Data listing: Begin

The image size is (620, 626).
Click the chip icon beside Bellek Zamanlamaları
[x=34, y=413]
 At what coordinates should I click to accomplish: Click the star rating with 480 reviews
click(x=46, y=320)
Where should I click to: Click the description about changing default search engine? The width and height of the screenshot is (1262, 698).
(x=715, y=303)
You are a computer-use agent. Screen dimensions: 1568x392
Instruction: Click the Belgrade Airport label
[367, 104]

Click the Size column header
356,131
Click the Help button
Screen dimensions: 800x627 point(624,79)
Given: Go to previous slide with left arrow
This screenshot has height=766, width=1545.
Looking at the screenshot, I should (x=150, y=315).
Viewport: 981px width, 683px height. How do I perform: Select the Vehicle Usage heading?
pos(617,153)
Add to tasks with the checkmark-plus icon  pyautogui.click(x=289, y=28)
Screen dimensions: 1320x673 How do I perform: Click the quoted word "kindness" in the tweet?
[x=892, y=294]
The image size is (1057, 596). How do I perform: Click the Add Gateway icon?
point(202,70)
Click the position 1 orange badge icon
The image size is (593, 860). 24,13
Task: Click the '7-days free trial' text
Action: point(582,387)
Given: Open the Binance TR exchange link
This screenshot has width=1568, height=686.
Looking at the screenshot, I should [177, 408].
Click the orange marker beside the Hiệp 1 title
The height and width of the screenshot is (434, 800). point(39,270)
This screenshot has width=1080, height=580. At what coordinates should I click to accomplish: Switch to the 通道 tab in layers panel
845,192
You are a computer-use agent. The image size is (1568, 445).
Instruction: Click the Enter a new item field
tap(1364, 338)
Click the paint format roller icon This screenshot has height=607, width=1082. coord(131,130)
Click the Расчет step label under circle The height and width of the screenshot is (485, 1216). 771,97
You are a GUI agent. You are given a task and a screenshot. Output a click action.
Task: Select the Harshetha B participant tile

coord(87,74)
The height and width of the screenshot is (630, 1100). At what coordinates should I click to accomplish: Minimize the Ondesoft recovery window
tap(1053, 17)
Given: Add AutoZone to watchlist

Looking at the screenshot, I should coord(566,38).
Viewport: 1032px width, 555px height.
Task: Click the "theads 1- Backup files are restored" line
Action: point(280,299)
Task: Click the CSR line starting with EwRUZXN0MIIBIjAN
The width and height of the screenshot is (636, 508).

Data listing: End

[Exercise aim] From the entries, copy out each line containing the word "computer".

[Result of the task]
You are a computer-use agent. Screen dimensions: 1568x392
You are a computer-use agent. The image size is (1568, 445).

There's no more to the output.